**Materials provided**:
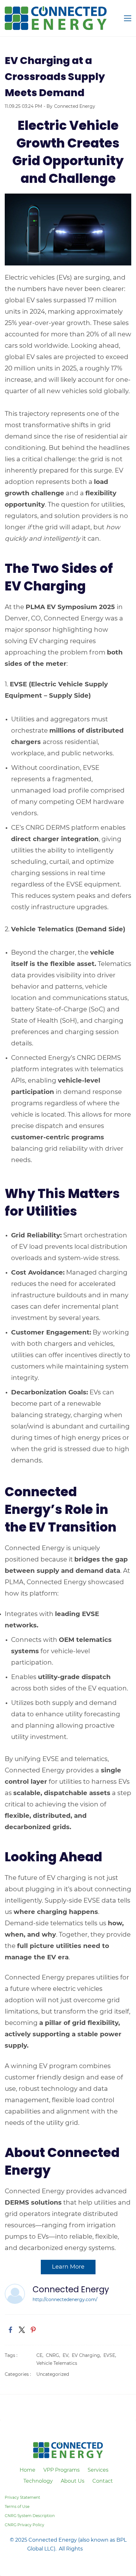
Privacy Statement (22, 2497)
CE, (41, 2355)
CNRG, (54, 2355)
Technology (38, 2481)
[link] (68, 198)
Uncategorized (52, 2374)
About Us (72, 2481)
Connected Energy (74, 106)
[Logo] (56, 18)
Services (98, 2470)
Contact (102, 2481)
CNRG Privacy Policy (24, 2524)
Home (27, 2470)
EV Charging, (87, 2355)
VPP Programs (61, 2470)
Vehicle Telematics (56, 2363)
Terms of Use (17, 2506)
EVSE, (111, 2355)
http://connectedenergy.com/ (65, 2299)
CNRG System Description (30, 2515)
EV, (67, 2355)
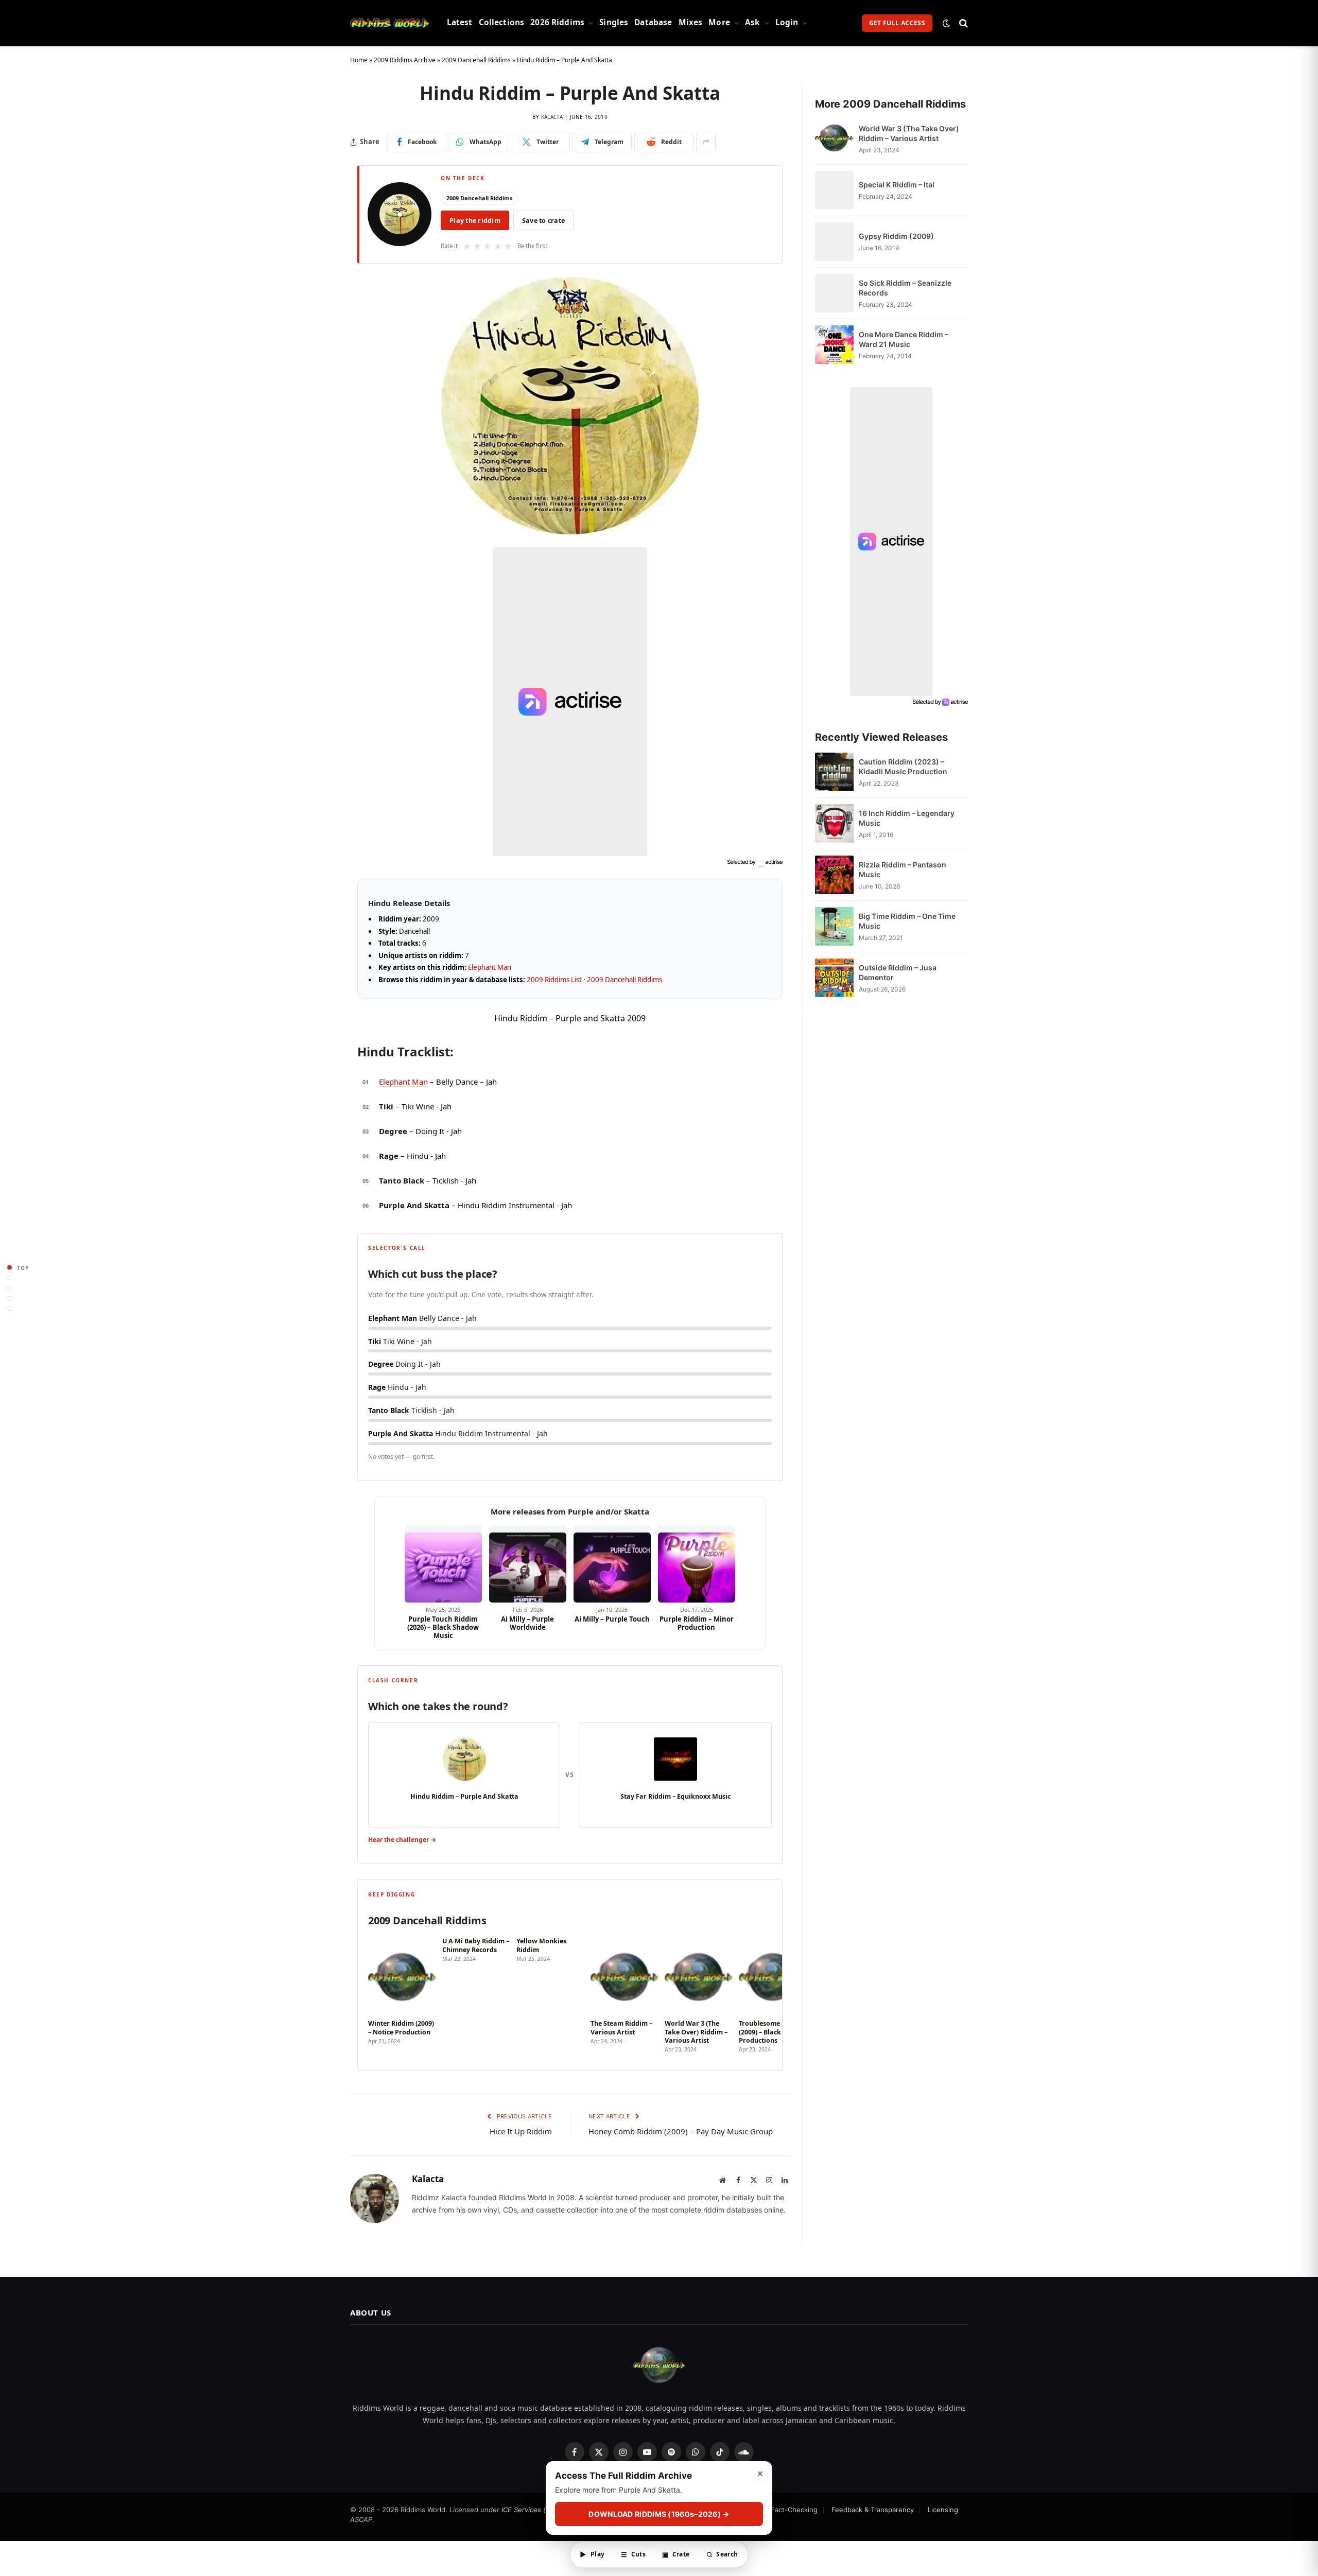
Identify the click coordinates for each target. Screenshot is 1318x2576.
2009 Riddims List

**Problem description**:
Nothing but the lines from the one containing "Terms of Use (17, 2506)" through the end of the listing should be printed, each exactly as it appears and without pictures.

**Task output**:
Terms of Use (17, 2506)
EVSE, (111, 2355)
http://connectedenergy.com/ (65, 2299)
CNRG System Description (30, 2515)
EV, (67, 2355)
Identify the click coordinates for each target. Screenshot is 1318x2576.
2009 Riddims List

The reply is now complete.